Questions to ask a potential provider

Before or during your first appointment with a new provider, consider asking:

  • “What is your approach to managing perimenopause symptoms?”
  • “Are you familiar with the current NAMS guidelines on hormone therapy?”
  • “Do you prescribe hormone therapy when appropriate?”
  • “How many patients do you currently manage for perimenopause or menopause?”

A provider who is knowledgeable and willing to discuss treatment options will answer these questions directly. One who deflects or dismisses may not have the training to help you.

What to Say When You’re Told “It’s Just Aging”

If your current provider responds to your symptoms with “it’s just aging” or “it’s normal,” here are some responses that can redirect the conversation:

“I understand perimenopause is a natural transition, but my symptoms are significantly affecting my quality of life. Can we discuss treatment options, including hormone therapy?”

“I know these symptoms have a hormonal basis. The current NAMS guidelines indicate that treatment is appropriate for symptomatic women in my age group. Can we explore that?”

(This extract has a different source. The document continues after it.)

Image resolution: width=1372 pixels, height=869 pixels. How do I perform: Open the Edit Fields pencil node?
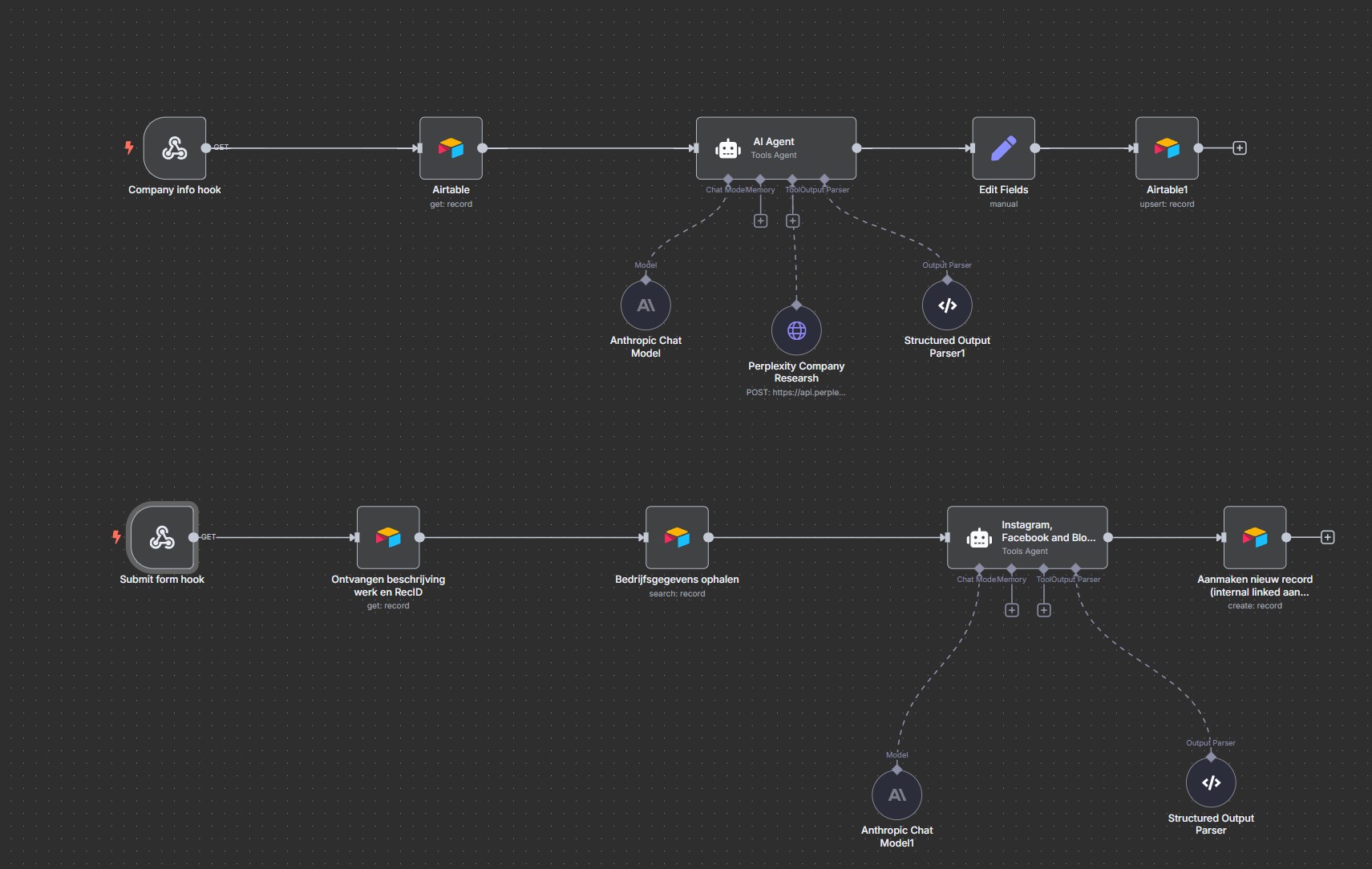tap(1003, 148)
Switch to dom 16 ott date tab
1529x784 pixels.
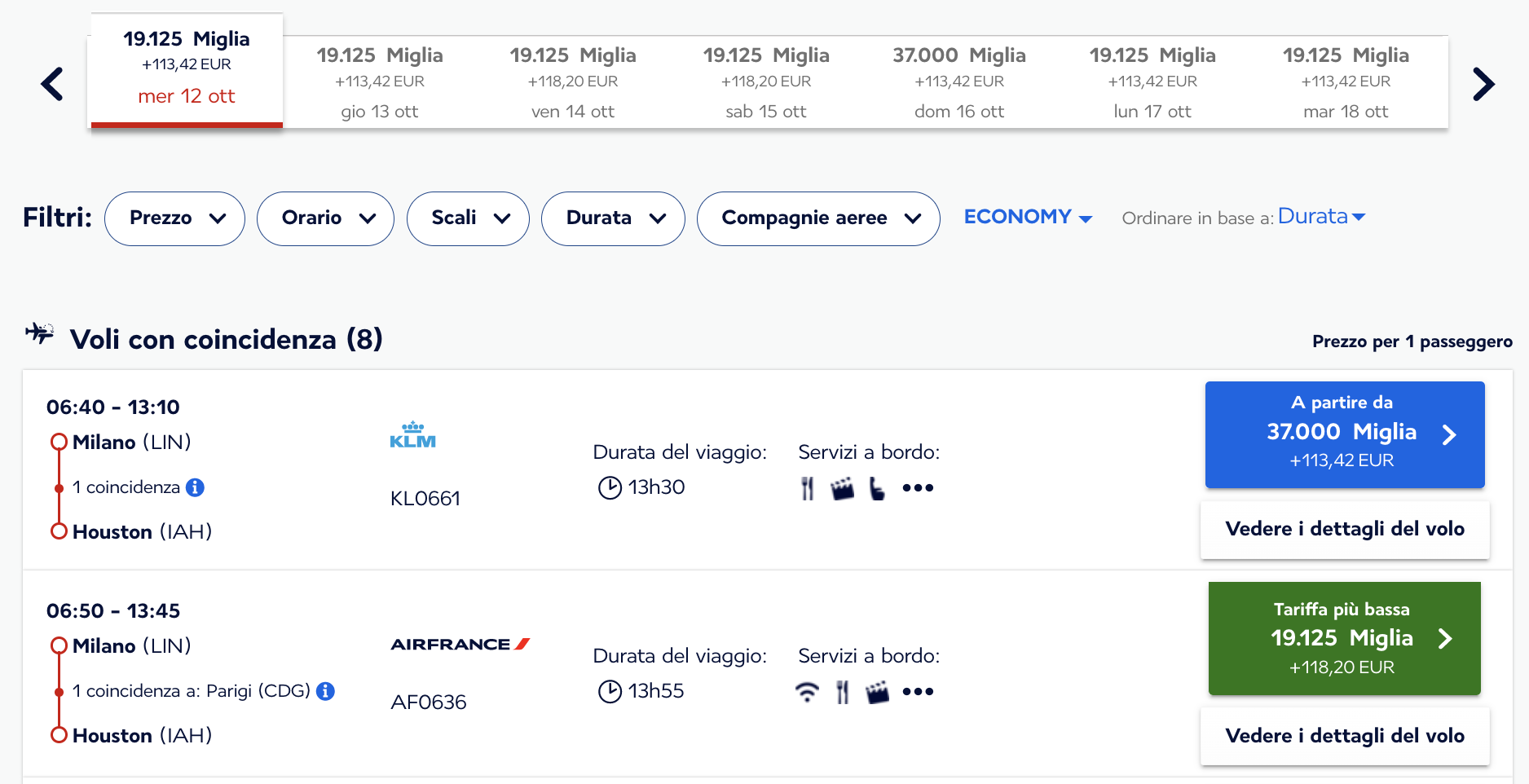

“I’d like this dismissal documented in my chart, and I’d like a referral to a menopause specialist.”

If none of these approaches moves the conversation forward, it is entirely reasonable to find a different provider. You are not overreacting. You are seeking evidence-based care for a well-documented medical condition.

The Bottom Line

Perimenopause is a specific biological transition with identifiable causes and effective treatments. It is not a vague consequence of getting older that you simply have to endure. The evidence supports treatment, the treatments work, and you deserve a provider who knows this.

If you’ve been told “it’s just aging,” that’s not the end of the conversation. It’s a signal that you may need to advocate more effectively at your next appointment or find a different provider, one who is trained in menopause medicine, up to date on the evidence, and willing to prioritize your quality of life.

Normal doesn’t mean untreatable. And you don’t have to accept it.